Les relations politiques entre la France et le Brésil, opportunités et risques

Dossier : Le BrésilMagazine N°626 Juin/Juillet 2007
Par Antoine POUILLIEUTE

Le Brésil reste en effet une terre d’op­por­tu­nités. Sur le plan bilatéral, nos deux pays ont établi un parte­nar­i­at par­ti­c­ulière­ment dynamique : le Brésil est notre pre­mier parte­naire com­mer­cial en Amérique latine. C’est une terre d’im­plan­ta­tion et d’in­vestisse­ment pour la France. Quelque 500 entre­pris­es français­es sont présentes au Brésil et emploient 250 000 per­son­nes. L’in­térêt des entre­pris­es français­es pour le Brésil est ancien, et ne s’est jamais démen­ti. Le niveau des investisse­ments directs, qui nous situe au qua­trième rang tant en flux qu’en stock, témoigne de cet intérêt con­stant et de notre con­fi­ance en l’avenir de ce pays. La France, au Brésil, n’est pas seule­ment une puis­sance expor­ta­trice occa­sion­nelle. C’est un parte­naire qui investit dans la durée mal­gré les aléas de la con­jonc­ture et qui con­tribue, par le biais de ses entre­pris­es, au développe­ment du Brésil, en y appor­tant son savoir-faire et sa technologie.

S’ap­puyant sur la présence forte de nos entre­pris­es, la tenue d’une « Année de la France au Brésil », en 2008–2009, devrait per­me­t­tre de ren­forcer notre influ­ence dans les domaines sci­en­tifique, tech­nologique et culturel.

À ce pro­pos, le Brésil est le pre­mier parte­naire de la France en Amérique latine pour la coopéra­tion cul­turelle, sci­en­tifique et tech­nique. La den­sité de notre réseau cul­turel, édu­catif et sci­en­tifique par­ticipe de notre présence au Brésil et con­tribue au développe­ment d’échanges équili­brés, moti­vants et promet­teurs. L’Al­liance française, présente au Brésil depuis cent vingt ans, dis­pose de 74 implan­ta­tions et regroupe 30 000 élèves. C’est le réseau d’al­liances le plus ancien et le plus dense du monde. Le développe­ment de la langue française dans ce grand pays émer­gent est en effet pour notre pays d’un intérêt majeur.

Les échanges uni­ver­si­taires, sci­en­tifiques et tech­niques sont par­ti­c­ulière­ment dynamiques. Un col­lège doc­tor­al fran­co-brésilien a été créé pour per­me­t­tre, dès cette année, de met­tre en place des for­ma­tions doc­tor­ales com­munes. Des réseaux sci­en­tifiques se ren­for­cent sur des thèmes d’ex­cel­lence (biotech­nolo­gies, nan­otech­nolo­gies, val­ori­sa­tion des agro-ressources) tan­dis que nous dévelop­pons la coopéra­tion dans le domaine de l’in­no­va­tion technologique.

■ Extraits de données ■
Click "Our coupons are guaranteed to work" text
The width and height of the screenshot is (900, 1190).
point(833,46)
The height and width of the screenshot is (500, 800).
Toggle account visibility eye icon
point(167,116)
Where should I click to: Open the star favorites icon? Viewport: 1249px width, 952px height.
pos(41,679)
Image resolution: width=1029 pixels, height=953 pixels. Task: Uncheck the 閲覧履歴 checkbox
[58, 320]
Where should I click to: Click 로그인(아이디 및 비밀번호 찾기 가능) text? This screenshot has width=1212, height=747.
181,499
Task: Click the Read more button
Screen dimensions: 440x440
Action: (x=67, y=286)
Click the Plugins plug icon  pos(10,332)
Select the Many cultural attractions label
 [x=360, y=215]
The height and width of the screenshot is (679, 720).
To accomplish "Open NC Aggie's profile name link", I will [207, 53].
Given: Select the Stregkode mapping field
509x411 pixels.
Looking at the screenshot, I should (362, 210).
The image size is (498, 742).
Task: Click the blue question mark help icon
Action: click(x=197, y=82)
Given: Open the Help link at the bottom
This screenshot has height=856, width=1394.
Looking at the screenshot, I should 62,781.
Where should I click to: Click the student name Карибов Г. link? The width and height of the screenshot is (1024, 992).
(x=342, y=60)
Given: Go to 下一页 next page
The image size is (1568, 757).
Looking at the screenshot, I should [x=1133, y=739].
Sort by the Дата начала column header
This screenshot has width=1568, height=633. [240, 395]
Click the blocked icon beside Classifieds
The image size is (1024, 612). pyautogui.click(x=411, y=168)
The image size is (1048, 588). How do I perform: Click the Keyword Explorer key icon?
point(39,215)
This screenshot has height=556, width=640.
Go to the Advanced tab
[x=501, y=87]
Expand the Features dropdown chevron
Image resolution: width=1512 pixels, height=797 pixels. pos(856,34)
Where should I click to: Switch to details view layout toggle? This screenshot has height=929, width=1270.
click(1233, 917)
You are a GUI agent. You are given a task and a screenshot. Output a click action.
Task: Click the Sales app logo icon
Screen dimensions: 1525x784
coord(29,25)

■ Liste des tâches ■
[a] Dans l'article sur les relations entre la France et le Brésil, quels sont les thèmes d'excellence sur lesquels se renforcent des réseaux scientifiques ?
[b] Reprenez mot pour mot le passage de l'article sur les relations entre la France et le Brésil qui commence aux mots "À ce pro­pos, le" et s'arrête après "d’un intérêt majeur.".
[c] Poursuivez l'article sur les relations entre la France et le Brésil après sa dernière phrase.
Les données ci-dessus ne sont pas nécessaires.

■ Réponses par tâche ■
[a]
- biotechnologies
- nanotechnologies
- valorisation des agro-ressources

[b]
À ce pro­pos, le Brésil est le pre­mier parte­naire de la France en Amérique latine pour la coopéra­tion cul­turelle, sci­en­tifique et tech­nique. La den­sité de notre réseau cul­turel, édu­catif et sci­en­tifique par­ticipe de notre présence au Brésil et con­tribue au développe­ment d’échanges équili­brés, moti­vants et promet­teurs. L’Al­liance française, présente au Brésil depuis cent vingt ans, dis­pose de 74 implan­ta­tions et regroupe 30 000 élèves. C’est le réseau d’al­liances le plus ancien et le plus dense du monde. Le développe­ment de la langue française dans ce grand pays émer­gent est en effet pour notre pays d’un intérêt majeur.

[c]
La coopéra­tion entre la France et le Brésil en matière d’en­vi­ron­nement et de ressources naturelles, avec le con­cours de nos prin­ci­paux insti­tuts de recherche dans ce domaine, le CIRAD1 et l’IRD2, celui de la Fédéra­tion des Parcs Naturels Régionaux, et les actions du Fonds Français pour l’En­vi­ron­nement Mon­di­al, con­stitue la mar­que de notre intérêt partagé à la mise en œuvre du développe­ment durable. La coopéra­tion tech­nique con­cerne égale­ment le domaine de la san­té, de l’a­gri­cul­ture durable ou encore le développe­ment urbain.

Notre pays, qui en Guyane partage avec le Brésil sa plus longue fron­tière ter­restre, est aus­si un pays ama­zonien. Nous avons, là aus­si, com­mencé à engager une action de coopéra­tion à la fois économique, humaine et aus­si écologique avec nos parcs naturels respec­tifs. Ils nous per­me­t­tront une action com­mune dans le domaine de la sauve­g­arde de la bio­di­ver­sité, de l’é­colo­gie ain­si que dans le domaine du développe­ment du tourisme. C’est dans cet esprit que nous avons signé un accord pour la con­struc­tion d’un pont sur le fleuve Oyapock qui devrait pou­voir com­mencer prochainement.

Parte­naire bilatéral, le Brésil est aus­si un acteur glob­al. Sur de nom­breux sujets, nos deux pays parta­gent la même vision, comme, par exem­ple, lors de récentes crises inter­na­tionales (Irak, Haïti…) ou à pro­pos des enjeux globaux aux­quels nous sommes con­fron­tés (réforme des Nations unies, mécan­ismes inno­vants de finance­ment du développe­ment, lance­ment de la Facil­ité inter­na­tionale d’achat de médica­ments — UNITAID…). Nous parta­geons en par­ti­c­uli­er avec le Brésil la même ambi­tion d’une mon­di­al­i­sa­tion mieux maîtrisée, plus équitable et plus sol­idaire dans un monde multipolaire.

Tout cela, et bien d’autres choses dont l’énuméra­tion serait fas­ti­dieuse tant elles sont nom­breuses, témoigne de la con­fi­ance et de l’ami­tié qui exis­tent entre le Brésil et la France.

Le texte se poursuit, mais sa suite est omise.